MATERIAL FOR THE TASK -
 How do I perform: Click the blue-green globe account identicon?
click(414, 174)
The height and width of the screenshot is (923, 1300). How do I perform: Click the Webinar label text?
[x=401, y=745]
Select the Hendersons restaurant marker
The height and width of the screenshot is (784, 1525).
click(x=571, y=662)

EXERCISE PROMPT - Your answer must consist only of the lines from the one containing "The height and width of the screenshot is (923, 1300)." through the last line of the data above, both included, exactly as written.

ANSWER SPACE -
The height and width of the screenshot is (923, 1300). How do I perform: Click the Webinar label text?
[x=401, y=745]
Select the Hendersons restaurant marker
The height and width of the screenshot is (784, 1525).
click(x=571, y=662)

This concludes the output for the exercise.